*** MATERIAL FOR THE TASK Section Begins ***

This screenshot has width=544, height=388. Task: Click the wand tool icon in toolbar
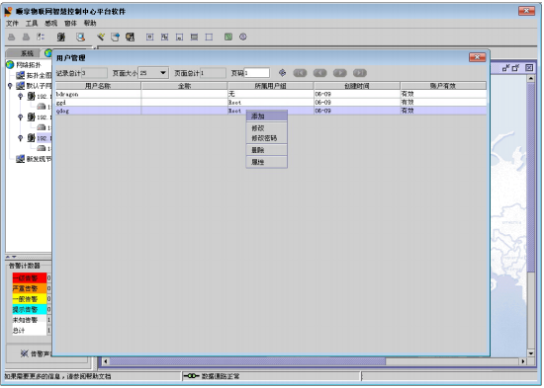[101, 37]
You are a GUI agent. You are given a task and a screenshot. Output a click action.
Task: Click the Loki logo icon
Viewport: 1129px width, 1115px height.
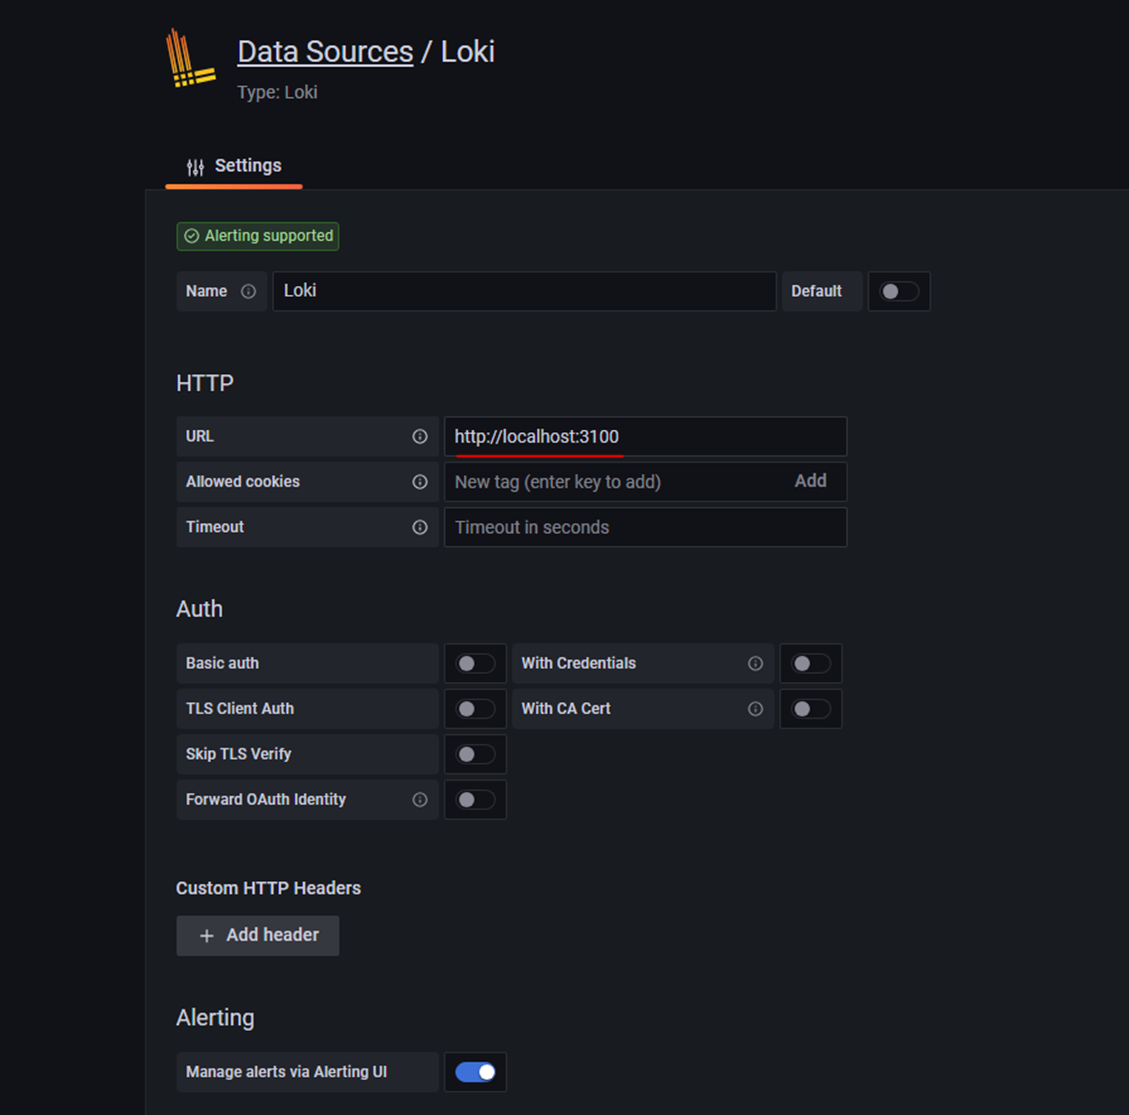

*** MATERIAL FOR THE TASK Section Ends ***
*** MATERIAL FOR THE TASK Section Begins ***

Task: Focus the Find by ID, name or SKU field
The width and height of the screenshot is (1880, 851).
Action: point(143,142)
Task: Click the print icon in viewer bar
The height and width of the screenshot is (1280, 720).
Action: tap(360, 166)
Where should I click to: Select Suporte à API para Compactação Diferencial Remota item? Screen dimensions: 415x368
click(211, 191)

*** MATERIAL FOR THE TASK Section Ends ***

WORK ITEM -
Copy out the lines above exactly, beginning at the one that contains "Task: Click the Loki logo icon" and ending at the one that contains "Viewport: 1129px width, 1115px height.".

EXERCISE RESPONSE -
Task: Click the Loki logo icon
Viewport: 1129px width, 1115px height.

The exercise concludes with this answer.